Le Bureau a félicité l'Etat partie de sa persévérance à faire appliquer strictement la décision juridique de fermeture de la route de Colon et l'a engagé à poursuivre ses efforts et à fournir un rapport d'avancement à jour sur les impacts des décisions de la Cour suprême et du Tribunal fédéral du Parana sur la fermeture effective de la route d'ici le 15 septembre 2000. Le Bureau a recommandé que si l'Etat partie confirme la fermeture effective de la route avant la prochaine session du Comité, le Comité pourrait alors envisager de prendre des mesures pour retirer le Parc national brésilien d'Iguaçu de la Liste du patrimoine mondial en péril.

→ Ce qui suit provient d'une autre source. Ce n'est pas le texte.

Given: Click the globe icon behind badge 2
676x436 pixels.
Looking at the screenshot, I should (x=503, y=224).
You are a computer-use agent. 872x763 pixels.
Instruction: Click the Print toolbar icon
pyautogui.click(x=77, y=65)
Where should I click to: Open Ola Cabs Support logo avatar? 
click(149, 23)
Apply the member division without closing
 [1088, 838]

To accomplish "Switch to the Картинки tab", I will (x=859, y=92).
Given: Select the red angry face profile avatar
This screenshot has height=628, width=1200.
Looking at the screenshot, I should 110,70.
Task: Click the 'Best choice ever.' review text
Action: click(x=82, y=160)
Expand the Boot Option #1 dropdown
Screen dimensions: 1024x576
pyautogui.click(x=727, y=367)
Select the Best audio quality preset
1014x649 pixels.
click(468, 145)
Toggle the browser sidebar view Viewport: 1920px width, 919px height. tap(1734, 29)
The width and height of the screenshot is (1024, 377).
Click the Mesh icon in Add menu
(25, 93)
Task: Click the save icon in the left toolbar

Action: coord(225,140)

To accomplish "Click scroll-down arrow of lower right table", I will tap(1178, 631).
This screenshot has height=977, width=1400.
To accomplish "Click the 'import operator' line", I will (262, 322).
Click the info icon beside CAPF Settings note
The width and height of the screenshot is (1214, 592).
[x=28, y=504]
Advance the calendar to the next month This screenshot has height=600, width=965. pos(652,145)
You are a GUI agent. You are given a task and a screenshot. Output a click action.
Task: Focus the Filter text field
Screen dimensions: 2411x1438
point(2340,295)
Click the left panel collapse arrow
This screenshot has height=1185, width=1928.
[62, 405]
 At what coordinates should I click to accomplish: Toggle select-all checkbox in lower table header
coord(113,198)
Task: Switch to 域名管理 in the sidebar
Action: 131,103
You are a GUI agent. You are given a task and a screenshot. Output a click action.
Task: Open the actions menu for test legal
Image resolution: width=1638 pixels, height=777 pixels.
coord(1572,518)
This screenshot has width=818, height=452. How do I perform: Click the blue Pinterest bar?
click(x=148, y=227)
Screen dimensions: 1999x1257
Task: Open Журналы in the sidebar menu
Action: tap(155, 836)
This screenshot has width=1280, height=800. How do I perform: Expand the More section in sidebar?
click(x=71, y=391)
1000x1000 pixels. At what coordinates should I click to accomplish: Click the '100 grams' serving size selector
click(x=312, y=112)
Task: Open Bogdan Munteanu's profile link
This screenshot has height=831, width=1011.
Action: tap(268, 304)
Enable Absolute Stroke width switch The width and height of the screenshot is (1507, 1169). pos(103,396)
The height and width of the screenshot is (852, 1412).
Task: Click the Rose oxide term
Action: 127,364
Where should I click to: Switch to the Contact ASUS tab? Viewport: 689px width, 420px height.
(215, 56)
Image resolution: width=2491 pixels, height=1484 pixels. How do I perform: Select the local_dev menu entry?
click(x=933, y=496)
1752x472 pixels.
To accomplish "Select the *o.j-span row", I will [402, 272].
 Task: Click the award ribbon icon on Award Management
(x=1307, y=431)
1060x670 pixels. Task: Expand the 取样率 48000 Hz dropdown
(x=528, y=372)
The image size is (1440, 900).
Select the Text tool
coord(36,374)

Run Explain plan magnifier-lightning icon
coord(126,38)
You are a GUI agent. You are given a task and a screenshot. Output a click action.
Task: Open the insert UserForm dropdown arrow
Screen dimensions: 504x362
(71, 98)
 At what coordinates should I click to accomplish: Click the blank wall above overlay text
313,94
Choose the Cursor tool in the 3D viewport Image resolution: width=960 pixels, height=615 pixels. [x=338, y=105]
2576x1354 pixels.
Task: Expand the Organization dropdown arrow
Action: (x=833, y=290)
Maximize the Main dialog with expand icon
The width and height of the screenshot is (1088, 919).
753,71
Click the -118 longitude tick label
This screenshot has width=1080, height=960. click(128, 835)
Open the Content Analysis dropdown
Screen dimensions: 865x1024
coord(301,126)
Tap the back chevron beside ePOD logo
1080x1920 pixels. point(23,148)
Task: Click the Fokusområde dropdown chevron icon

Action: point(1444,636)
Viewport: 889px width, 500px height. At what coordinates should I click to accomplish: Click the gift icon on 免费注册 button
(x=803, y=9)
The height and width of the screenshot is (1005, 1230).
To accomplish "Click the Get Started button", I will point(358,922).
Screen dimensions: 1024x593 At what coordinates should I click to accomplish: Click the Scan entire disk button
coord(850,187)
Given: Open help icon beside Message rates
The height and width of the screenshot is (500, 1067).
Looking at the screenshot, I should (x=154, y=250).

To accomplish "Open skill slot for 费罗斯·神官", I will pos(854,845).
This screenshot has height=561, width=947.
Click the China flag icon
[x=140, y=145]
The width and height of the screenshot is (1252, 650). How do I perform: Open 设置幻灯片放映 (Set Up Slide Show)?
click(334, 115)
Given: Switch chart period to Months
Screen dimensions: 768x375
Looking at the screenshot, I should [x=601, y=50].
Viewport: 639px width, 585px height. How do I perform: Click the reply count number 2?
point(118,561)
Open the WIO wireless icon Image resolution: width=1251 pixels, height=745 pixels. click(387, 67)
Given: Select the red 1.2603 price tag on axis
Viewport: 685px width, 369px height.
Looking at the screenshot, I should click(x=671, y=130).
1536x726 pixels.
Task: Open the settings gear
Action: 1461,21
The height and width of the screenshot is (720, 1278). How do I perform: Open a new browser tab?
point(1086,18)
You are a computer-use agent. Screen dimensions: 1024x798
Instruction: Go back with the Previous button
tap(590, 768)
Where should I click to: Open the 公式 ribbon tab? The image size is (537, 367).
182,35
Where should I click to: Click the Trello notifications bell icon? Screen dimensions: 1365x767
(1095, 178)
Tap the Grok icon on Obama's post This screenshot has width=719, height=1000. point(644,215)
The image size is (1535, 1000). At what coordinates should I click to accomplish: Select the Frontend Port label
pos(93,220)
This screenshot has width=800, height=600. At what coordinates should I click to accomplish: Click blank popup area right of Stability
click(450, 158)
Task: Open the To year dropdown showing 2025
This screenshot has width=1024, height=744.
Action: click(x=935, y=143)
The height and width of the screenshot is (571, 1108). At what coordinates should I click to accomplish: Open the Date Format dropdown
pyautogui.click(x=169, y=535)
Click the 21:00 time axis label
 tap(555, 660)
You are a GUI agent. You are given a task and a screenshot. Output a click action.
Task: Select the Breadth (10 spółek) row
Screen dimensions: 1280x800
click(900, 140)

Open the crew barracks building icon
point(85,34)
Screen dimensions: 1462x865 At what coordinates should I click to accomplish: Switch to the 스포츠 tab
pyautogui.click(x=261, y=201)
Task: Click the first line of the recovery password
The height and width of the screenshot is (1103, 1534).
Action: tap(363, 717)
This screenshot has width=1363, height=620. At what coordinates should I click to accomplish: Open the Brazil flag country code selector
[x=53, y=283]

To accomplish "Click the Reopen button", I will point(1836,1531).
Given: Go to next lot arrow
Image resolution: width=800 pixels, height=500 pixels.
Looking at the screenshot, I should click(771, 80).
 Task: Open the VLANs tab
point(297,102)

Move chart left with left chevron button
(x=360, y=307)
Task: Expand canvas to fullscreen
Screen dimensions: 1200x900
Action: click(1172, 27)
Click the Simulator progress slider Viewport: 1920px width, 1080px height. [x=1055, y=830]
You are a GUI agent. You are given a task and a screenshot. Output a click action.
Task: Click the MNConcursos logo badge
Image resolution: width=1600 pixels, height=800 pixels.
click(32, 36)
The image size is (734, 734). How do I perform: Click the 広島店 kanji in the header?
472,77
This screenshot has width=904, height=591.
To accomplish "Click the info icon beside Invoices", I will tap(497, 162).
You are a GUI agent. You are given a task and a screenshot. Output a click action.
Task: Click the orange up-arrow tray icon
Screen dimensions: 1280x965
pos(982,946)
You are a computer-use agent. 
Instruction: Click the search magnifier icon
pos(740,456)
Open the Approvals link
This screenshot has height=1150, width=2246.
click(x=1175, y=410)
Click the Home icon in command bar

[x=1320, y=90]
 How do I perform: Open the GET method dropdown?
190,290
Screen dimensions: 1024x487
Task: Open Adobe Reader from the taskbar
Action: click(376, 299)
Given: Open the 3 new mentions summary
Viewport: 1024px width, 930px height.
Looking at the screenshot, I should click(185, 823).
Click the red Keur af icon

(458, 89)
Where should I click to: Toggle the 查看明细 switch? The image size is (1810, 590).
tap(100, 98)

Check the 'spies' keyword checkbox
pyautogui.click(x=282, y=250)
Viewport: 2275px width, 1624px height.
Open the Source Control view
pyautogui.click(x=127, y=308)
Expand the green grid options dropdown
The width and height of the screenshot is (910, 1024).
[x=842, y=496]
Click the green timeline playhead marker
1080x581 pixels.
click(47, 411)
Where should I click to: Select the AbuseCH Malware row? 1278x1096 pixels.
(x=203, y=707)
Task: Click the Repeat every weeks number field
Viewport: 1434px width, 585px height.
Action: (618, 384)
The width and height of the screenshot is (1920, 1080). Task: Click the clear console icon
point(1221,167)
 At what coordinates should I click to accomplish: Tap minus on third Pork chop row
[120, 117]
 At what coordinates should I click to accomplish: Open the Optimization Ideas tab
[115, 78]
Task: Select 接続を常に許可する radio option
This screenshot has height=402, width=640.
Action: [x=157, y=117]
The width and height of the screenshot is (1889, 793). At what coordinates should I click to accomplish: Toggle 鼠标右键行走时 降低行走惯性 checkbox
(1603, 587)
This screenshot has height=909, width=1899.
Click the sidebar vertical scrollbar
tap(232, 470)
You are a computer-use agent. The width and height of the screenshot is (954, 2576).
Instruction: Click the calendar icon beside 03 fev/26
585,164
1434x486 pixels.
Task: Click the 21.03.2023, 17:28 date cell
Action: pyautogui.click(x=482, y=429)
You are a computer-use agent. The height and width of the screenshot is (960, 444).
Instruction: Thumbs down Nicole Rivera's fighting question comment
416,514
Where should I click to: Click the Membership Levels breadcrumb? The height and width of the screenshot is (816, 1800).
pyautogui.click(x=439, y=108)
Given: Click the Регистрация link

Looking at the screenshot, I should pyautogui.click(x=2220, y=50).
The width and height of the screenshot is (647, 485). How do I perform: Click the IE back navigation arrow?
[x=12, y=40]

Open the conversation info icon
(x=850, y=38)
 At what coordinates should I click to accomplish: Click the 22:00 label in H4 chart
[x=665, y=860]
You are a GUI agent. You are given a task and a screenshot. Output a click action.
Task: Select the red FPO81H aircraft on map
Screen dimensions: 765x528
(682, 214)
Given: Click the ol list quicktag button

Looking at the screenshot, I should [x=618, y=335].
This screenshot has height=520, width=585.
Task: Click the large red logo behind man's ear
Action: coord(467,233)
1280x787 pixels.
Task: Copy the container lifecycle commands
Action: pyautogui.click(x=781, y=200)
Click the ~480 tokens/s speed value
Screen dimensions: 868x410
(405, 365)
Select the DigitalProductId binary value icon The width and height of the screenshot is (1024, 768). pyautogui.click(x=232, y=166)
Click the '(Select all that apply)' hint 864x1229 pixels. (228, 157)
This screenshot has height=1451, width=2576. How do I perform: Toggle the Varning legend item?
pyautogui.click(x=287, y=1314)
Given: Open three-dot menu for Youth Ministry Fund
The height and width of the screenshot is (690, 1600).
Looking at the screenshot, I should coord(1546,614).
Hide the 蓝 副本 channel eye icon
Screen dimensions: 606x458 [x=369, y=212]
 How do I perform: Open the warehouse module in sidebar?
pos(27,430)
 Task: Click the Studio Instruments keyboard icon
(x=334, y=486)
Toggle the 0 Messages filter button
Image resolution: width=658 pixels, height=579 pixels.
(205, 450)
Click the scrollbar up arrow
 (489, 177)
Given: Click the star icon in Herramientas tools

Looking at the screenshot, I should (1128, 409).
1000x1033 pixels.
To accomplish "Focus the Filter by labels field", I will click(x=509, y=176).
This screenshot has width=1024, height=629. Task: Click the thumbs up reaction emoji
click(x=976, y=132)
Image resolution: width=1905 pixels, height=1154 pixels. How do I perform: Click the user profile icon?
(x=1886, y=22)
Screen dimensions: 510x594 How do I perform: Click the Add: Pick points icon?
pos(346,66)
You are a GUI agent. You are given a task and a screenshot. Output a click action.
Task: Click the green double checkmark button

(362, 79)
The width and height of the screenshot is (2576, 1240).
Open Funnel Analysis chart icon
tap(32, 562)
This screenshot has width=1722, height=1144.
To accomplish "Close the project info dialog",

Décision adoptée: 24 COM VIII.3

VIII.3 Parc national d'Iguacu (Brésil)

Le Comité a noté qu'un déversement d'hydrocarbures survenu à 600 km d'Iguaçu n'avait pas eu d'impact majeur sur le site. Le Comité a reconnu que l'ouverture illégale et l'utilisation de la route de Colon constituent la plus importante menace sur le site. Il a appris que l'IBAMA a affecté un équivalent d'environ 560.000 dollars pour soutenir une action concernant la fermeture de la route et restaurer les zones touchées par la construction de cette route. Le Comité a été informé que le participant brésilien à l'atelier d'Amman, Jordanie, avait signalé au Centre et à l'UICN d'autres menaces potentielles causées par l'extension de terres agricoles à l'extérieur des secteurs nord-est du Parc, mesures qui nécessiteraient un suivi systématique. Le Comité a félicité l'Etat partie de sa persévérance à faire strictement appliquer la décision juridique fédérale de fermer la route de Colon et il l'a engagé à communiquer au grand public les raisons de la fermeture de la route et à prendre toutes les mesures nécessaires pour restaurer l'aire de patrimoine mondial touchée par les activités de construction de cette route. Le Comité a invité l'Etat partie à rendre compte au Centre, avant le 15 avril 2001, de l'avancement de ses efforts pour assurer une fermeture effective de la route de Colon et réhabiliter les zones touchées. Il a également été demandé à l'Etat partie de fournir un rapport actualisé sur les résultats du suivi des impacts du déversement d'hydrocarbures survenu en juillet 2000. Le Comité a décidé de maintenir le site sur la Liste du patrimoine mondial en péril.